Departments of Pediatrics, CHA Bundang Medical Center, CHA University School of Medicine, Seongnam, Republic of Korea. Department of Pediatrics, CHA Gangnam Medical Center, CHA University School of Medicine, Seoul, Republic of Korea. Department of Pediatrics, Kangnam Sacred Heart Hospital, Hallym University College of Medicine, Seoul, Republic of Korea. Department of Data Science, Sejong University College of Software Convergence, Seoul, Republic of Korea. Departments of Internal Medicine, CHA Bundang Medical Center, CHA University School of Medicine, Seongnam, Republic of Korea. Department of Pediatrics, Myongji Hospital, Seonam University College of Medicine, Goyang, Republic of Korea. Department of Pediatrics, Kangdong Sacred Heart Hospital, Hallym University College of Medicine, Seoul, Republic of Korea. Department of Pediatrics, Kyung Hee University School of Medicine, Seoul, Republic of Korea.

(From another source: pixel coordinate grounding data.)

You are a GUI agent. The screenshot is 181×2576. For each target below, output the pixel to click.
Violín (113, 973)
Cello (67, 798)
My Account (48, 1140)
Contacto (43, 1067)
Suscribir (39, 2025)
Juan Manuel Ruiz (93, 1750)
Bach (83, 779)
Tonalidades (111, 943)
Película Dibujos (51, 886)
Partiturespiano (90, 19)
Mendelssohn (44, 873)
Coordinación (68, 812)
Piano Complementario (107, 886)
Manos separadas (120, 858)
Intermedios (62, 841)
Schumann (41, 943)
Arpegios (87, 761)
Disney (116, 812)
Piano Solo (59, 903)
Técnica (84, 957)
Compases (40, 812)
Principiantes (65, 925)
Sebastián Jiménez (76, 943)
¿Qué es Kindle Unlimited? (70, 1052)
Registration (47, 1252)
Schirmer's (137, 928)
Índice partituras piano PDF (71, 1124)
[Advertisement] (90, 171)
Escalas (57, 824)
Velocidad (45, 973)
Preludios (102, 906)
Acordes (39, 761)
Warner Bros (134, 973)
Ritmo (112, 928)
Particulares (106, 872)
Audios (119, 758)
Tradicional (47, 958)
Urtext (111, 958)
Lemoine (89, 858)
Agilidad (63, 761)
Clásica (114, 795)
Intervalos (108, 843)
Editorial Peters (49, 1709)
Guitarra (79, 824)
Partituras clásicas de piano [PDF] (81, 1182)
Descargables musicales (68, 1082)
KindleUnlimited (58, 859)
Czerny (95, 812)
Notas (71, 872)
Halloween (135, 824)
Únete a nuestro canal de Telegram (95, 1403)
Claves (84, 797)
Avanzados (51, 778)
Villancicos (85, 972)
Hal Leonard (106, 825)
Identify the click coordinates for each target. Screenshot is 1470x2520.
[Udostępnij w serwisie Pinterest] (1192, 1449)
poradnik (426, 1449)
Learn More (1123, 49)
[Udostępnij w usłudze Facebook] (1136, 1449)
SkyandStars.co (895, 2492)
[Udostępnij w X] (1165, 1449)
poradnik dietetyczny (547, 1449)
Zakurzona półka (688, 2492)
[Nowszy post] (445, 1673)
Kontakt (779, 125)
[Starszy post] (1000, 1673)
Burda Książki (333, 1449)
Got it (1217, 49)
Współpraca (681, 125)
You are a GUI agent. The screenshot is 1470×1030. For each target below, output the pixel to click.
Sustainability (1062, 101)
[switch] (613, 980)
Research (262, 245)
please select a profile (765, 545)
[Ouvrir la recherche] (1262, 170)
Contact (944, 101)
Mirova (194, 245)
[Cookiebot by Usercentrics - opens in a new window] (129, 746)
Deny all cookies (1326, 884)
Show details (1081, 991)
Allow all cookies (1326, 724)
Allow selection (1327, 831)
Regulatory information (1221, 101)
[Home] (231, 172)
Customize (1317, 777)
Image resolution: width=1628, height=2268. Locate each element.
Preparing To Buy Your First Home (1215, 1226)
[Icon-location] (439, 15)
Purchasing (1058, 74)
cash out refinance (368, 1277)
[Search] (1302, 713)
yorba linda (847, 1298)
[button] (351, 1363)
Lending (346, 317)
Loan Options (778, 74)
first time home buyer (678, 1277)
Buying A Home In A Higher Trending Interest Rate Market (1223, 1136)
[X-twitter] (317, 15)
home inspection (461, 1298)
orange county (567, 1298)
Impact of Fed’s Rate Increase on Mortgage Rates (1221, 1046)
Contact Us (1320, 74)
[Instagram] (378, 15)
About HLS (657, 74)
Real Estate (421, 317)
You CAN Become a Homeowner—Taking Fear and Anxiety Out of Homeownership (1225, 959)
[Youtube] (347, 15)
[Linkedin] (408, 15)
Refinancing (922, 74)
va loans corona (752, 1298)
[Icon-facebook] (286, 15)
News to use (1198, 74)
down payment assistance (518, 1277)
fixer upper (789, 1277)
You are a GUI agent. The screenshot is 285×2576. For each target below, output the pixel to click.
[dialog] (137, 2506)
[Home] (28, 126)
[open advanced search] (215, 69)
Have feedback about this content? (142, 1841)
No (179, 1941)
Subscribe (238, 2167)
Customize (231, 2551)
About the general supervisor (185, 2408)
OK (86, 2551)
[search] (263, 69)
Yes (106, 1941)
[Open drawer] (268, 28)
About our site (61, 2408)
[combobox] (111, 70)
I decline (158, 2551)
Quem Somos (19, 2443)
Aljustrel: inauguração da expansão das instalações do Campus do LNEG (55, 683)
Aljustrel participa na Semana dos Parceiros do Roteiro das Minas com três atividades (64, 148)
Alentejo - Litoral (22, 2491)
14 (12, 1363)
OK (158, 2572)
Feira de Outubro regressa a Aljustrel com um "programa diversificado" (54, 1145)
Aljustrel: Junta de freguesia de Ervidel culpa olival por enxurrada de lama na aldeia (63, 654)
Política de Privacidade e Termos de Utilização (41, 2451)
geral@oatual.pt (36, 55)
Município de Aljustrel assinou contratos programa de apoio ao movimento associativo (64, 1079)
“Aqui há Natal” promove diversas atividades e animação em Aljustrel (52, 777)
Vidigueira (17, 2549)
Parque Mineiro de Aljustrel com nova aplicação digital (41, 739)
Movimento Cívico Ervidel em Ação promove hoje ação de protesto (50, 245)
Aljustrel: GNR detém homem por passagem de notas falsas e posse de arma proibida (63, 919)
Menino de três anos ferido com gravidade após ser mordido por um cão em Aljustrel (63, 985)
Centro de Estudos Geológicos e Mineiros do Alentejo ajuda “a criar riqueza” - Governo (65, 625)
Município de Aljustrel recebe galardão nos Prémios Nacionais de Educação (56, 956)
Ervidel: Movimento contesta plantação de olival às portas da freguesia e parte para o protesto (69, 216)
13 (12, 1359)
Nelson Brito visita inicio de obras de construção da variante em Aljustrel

Pediatric pulmonology. 2020;(12):3279-3286

Abstract

BACKGROUND To determine the response of airway mechanics and the changes in asthma symptoms to stepping down of leukotriene receptor antagonist (LTRA) therapy. METHODS Thirty children (mean age: 7.1 years) with mild, well-controlled, and persistent asthma who took LTRA as maintenance treatment were randomized into a double-blind, placebo-controlled, cross-over study. Each group received an LTRA (montelukast) or placebo daily for 2 weeks, followed by a 1-week washout period, and then the alternate treatment for 2 weeks. Spirometry and impulse oscillation system (IOS) measurements before and after four puffs of salbutamol inhalation, fractional exhaled nitric oxide (FeNO), and the childhood asthma control test (C-ACT) were evaluated at baseline, the end of placebo treatment, and the end of LTRA treatment. RESULTS Changes of FEV1 /FVC (p = .113) and FEV1 (p = .109) from baseline to posttreatment did not differ significantly between the placebo and montelukast groups. In the placebo group, prebronchodilator (pre-) FEV1 /FVC was decreased (83% vs. 86%) and bronchodilator response (BDR) in FEV1 was diminished (10.7% vs. 6.4%) at posttreatment compared with baseline. However, the montelukast group had no significant changes in pre-FEV1 /FVC (p = .865) and BDR in FEV1 (p = .461). In addition, compared with the montelukast group, the placebo group showed no significant changes in Rrs5 (total airway resistance), Rrs5-20 (peripheral airway resistance), FeNO, and symptoms by the C-ACT. CONCLUSION In children with well-controlled mild persistent asthma, changes in spirometry, IOS, FeNO, and C-ACT results did not differ between the placebo and montelukast groups within 2 weeks.